** Work task 1 **
How would you render this sentence from the Kansas coronavirus news article below in Spanish: "Kelly issued a stay-at-home order that took effect March 30 and expires at 11:59 p.m. Sunday."
** Work task 2 **
Could you repeat the Kansas coronavirus news article below word for word, from "Senate President Susan" up to and including "illness and death."?
** Work task 3 **
Can you go on with the Kansas coronavirus news article below, picking up right after its last sentence?

** Text provided **
Start of Block
University offers coronavirus tests; reopening plan unveiled
TOPEKA, Kan. (AP) — Kansas State University has launched coronavirus testing for students, faculty and staff as confirmed cases in Kansas rose Tuesday by 4.9% to nearly 3,500.
Senate President Susan Wagle, a Wichita Republican and frequent critic of Democratic Gov. Laura Kelly, unveiled a proposal for reopening the state’s economy, though such decisions rest with Kelly.
Kansas State said it can test up to 270 people a day and is providing testing for students, faculty or staff who show coronavirus symptoms or who have been in contact with an infected person.
The university in Manhattan is relying on a laboratory used for veterinary medical testing and the Biosecurity Research Institute set up to deal with foreign animal diseases.
For most people, the novel coronavirus causes mild or moderate symptoms that clear up in two or three weeks. But for some, especially older adults and people with existing health problems, it can cause more severe illness and death.
Kansas reported four additional COVID-19-related deaths Tuesday to bring the total to 124. The state had 3,491 confirmed cases, up 163 from Monday.
The actual number of infections is thought to be far higher because many people have not been tested and studies suggest that people can be infected without feeling sick.
REOPENING THE ECONOMY
Wagle, who is also running for the U.S. Senate, called for reopening most Kansas businesses at half capacity. Kelly has said she will outline her plan Thursday.
Kelly issued a stay-at-home order that took effect March 30 and expires at 11:59 p.m. Sunday.
Wagle said stay-at-home restrictions should be retained on assisted living facilities and nursing homes, where COVID-19 outbreaks can be more lethal. She also said Kelly should permit state executive orders to expire so that county health officials can take the lead.
End of Block
** Entries provided **
Start of Block
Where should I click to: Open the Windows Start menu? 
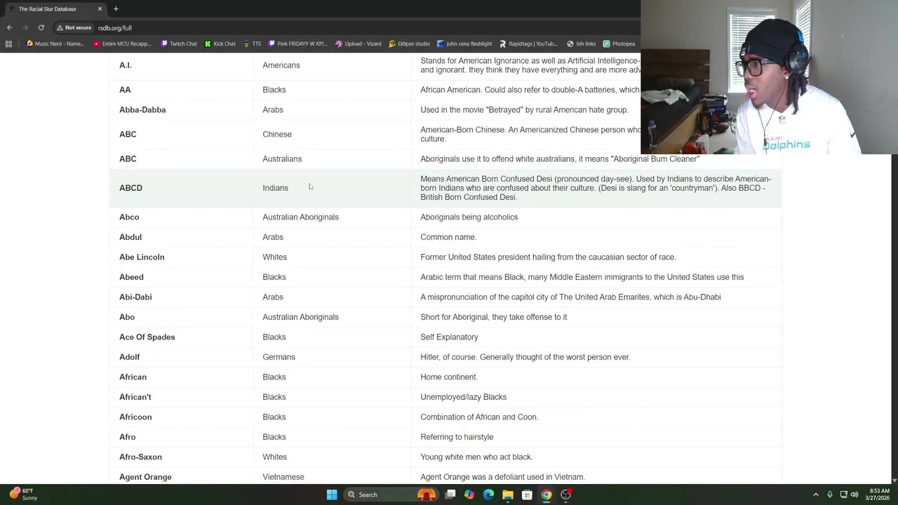(332, 494)
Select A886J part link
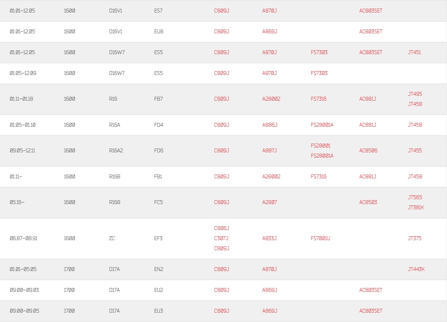 coord(270,125)
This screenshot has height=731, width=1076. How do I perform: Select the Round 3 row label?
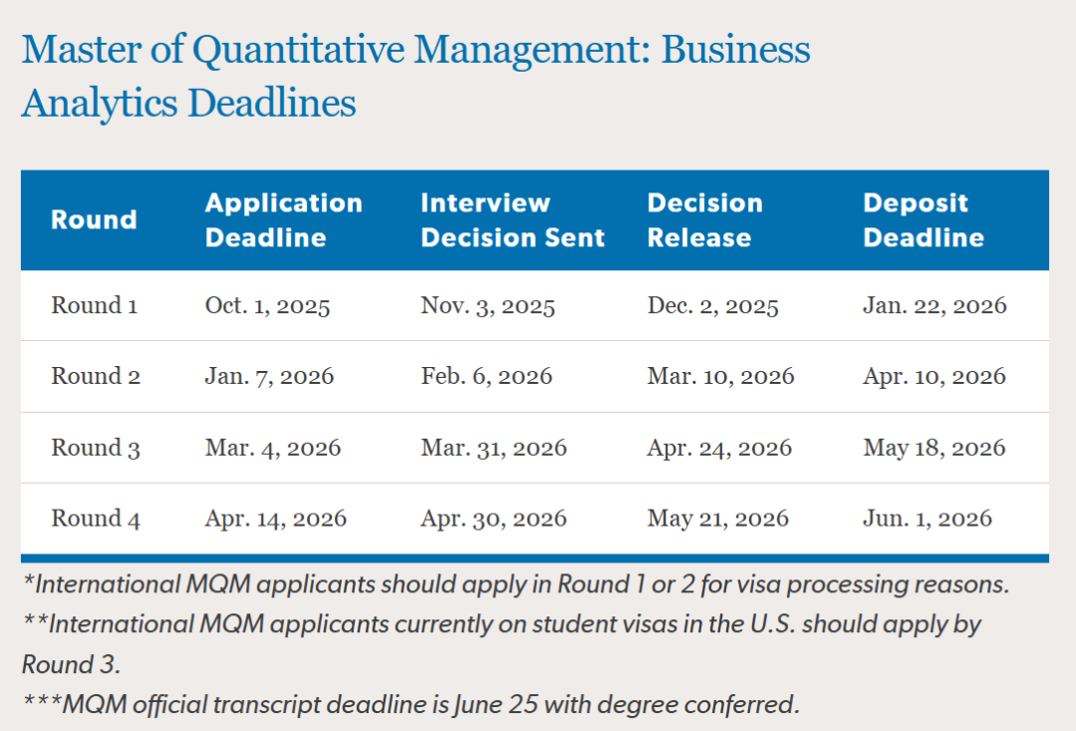(x=96, y=448)
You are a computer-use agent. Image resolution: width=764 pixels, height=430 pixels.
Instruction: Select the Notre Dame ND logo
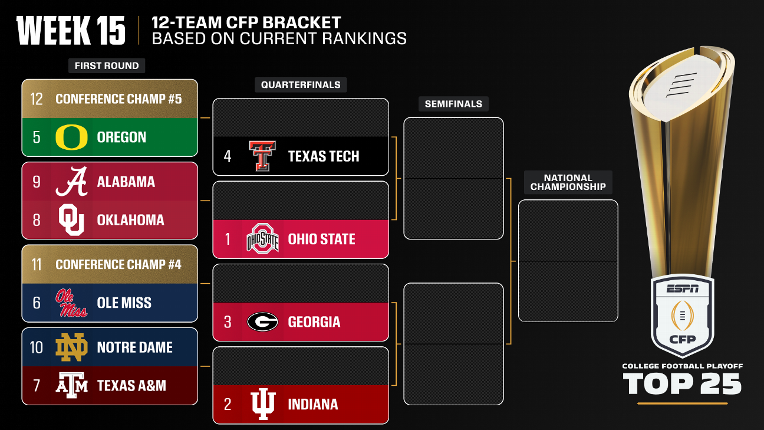pos(71,347)
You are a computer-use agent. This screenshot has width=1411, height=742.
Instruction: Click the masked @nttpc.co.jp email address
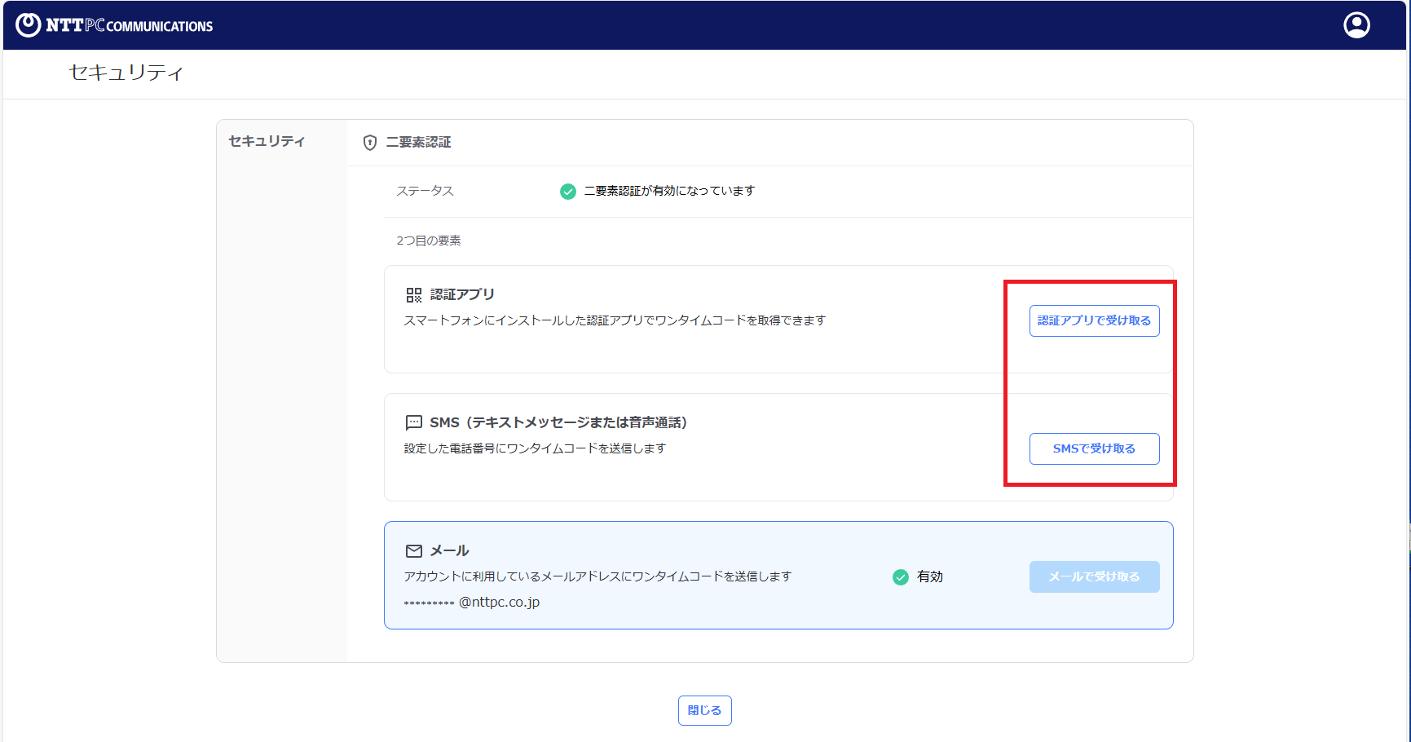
End of Block
** Exercise output 1 **
Kelly emitió una orden de quedarse en casa que entró en vigor el 30 de marzo y vence a las 11:59 p. m. del domingo.

** Exercise output 2 **
Senate President Susan Wagle, a Wichita Republican and frequent critic of Democratic Gov. Laura Kelly, unveiled a proposal for reopening the state’s economy, though such decisions rest with Kelly.
Kansas State said it can test up to 270 people a day and is providing testing for students, faculty or staff who show coronavirus symptoms or who have been in contact with an infected person.
The university in Manhattan is relying on a laboratory used for veterinary medical testing and the Biosecurity Research Institute set up to deal with foreign animal diseases.
For most people, the novel coronavirus causes mild or moderate symptoms that clear up in two or three weeks. But for some, especially older adults and people with existing health problems, it can cause more severe illness and death.

** Exercise output 3 **
Wagle said that original projections of COVID-19 cases and deaths had been significantly reduced, with health officials now saying there are enough hospital and ICU beds to adequately treat those who become infected.
Public health officials say the cases and deaths have been fewer because of strong social distancing practices.
Kelly said last week that her goal is to start reopening the Kansas economy Sunday but she may not be able to do it because the state was “nowhere near” having the supplies needed for adequate coronavirus testing. The governor has said she is meeting with officials from various industries and plans to release her reopening strategy Thursday.
FEARS OF SELF-POISONING
Before the coronavirus outbreak started, the University of Kansas Health System’s Poison Control Center averaged two calls a day. But it has been averaging three or four a day in March and April, for a 40% increase over the same time period a year ago.
Most calls are from people not following instructions when mixing and using cleaning supplies. Other calls concern children getting into cleaning supplies as they are home from school and daycare.
Dr. Steve Thornton, the center’s director, said uptick in calls is “predictable” and added that the risk going forward is people trying unproven remedies.
Hollingsworth reported from Mission, Kan.